- [Exercise description] The entries follow. Copy every line in which "breadcrumb" appears.

Pixel coordinate grounding data
-=-=-=-=-
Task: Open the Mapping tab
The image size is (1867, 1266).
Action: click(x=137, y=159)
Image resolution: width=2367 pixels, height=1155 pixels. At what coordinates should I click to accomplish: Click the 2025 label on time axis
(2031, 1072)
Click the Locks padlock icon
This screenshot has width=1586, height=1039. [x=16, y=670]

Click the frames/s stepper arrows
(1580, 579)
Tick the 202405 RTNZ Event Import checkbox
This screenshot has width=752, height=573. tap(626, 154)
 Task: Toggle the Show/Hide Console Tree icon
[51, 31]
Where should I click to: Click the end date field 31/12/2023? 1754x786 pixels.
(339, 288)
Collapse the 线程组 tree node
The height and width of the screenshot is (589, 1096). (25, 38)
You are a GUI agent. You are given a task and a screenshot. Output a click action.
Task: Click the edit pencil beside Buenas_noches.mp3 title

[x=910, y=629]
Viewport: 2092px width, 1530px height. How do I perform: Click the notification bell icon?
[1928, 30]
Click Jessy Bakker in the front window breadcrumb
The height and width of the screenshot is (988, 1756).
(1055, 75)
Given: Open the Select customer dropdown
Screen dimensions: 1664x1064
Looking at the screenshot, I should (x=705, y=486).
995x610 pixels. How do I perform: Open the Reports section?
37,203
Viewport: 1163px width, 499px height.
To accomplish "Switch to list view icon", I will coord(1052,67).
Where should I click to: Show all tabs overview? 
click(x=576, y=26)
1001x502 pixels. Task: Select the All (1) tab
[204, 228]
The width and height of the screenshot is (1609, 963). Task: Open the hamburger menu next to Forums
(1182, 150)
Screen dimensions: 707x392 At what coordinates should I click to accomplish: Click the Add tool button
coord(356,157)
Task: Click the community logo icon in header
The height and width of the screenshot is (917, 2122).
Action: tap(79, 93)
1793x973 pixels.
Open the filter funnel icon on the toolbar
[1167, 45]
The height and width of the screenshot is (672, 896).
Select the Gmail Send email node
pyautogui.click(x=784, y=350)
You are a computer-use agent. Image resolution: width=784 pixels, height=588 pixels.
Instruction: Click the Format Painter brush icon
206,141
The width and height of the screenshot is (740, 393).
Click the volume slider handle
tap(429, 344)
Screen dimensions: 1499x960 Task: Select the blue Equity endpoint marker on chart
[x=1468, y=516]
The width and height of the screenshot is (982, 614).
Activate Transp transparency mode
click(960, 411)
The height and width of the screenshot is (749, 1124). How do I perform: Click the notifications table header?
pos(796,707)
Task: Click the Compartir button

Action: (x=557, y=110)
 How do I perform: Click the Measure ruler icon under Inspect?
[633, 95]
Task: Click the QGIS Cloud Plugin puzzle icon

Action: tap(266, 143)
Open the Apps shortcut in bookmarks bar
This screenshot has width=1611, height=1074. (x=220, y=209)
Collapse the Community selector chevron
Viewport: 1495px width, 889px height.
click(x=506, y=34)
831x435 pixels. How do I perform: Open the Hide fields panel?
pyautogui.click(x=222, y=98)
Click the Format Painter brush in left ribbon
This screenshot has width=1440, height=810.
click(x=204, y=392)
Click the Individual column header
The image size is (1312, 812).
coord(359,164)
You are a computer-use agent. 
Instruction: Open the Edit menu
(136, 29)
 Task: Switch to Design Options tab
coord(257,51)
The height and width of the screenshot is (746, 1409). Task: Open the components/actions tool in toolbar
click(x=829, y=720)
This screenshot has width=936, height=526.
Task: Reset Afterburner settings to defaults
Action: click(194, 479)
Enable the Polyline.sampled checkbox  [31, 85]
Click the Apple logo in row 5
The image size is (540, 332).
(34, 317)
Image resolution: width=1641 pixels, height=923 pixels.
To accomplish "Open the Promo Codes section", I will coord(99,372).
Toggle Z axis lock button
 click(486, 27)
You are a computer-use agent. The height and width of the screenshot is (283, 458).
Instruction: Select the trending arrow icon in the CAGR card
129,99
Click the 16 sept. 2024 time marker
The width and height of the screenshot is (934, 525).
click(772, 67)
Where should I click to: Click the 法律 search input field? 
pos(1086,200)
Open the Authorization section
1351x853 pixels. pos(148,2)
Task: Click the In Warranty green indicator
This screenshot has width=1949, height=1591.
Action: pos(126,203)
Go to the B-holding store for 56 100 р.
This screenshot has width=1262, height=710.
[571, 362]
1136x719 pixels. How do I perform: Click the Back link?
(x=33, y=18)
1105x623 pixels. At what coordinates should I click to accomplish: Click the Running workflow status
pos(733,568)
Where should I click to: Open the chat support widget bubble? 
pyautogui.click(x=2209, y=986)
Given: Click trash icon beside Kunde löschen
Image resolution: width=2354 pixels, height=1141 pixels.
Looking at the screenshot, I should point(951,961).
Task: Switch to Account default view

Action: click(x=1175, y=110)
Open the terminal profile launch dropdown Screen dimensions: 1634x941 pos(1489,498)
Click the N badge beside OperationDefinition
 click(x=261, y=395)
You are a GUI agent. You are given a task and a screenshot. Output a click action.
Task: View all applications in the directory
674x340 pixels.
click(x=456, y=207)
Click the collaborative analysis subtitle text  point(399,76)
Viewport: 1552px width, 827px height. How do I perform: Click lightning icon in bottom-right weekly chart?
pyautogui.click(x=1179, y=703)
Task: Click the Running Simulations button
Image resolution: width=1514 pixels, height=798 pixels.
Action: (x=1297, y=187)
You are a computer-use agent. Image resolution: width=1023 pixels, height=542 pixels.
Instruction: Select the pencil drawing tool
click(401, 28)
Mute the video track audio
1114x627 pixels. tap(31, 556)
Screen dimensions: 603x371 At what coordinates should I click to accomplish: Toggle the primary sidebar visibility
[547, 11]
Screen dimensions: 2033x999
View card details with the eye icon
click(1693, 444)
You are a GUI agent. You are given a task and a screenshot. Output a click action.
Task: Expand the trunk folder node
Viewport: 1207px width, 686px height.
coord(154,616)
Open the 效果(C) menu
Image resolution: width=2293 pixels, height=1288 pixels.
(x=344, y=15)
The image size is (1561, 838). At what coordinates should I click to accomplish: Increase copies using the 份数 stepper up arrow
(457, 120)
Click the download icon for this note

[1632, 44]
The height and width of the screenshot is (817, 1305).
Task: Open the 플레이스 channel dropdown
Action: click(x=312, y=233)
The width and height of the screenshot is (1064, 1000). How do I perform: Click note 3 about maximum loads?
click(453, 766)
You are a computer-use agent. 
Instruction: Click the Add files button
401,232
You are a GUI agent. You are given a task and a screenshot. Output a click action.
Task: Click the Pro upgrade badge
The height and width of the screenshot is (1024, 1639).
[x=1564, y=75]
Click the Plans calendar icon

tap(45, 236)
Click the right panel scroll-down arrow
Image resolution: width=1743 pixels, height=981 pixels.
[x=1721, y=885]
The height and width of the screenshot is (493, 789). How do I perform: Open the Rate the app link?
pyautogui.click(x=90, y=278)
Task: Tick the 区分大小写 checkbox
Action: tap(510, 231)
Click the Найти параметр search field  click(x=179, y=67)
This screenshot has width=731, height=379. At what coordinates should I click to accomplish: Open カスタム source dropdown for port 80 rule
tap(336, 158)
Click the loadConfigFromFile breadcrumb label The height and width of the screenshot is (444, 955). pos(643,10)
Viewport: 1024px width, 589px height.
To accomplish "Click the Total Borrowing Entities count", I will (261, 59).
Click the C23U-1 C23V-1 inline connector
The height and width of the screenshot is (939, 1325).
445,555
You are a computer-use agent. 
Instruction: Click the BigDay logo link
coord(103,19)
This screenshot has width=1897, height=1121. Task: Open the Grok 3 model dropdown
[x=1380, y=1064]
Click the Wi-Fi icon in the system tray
-=-=-=-=-
- [Solution to this exercise]
Click Jessy Bakker in the front window breadcrumb
Click the loadConfigFromFile breadcrumb label The height and width of the screenshot is (444, 955). pos(643,10)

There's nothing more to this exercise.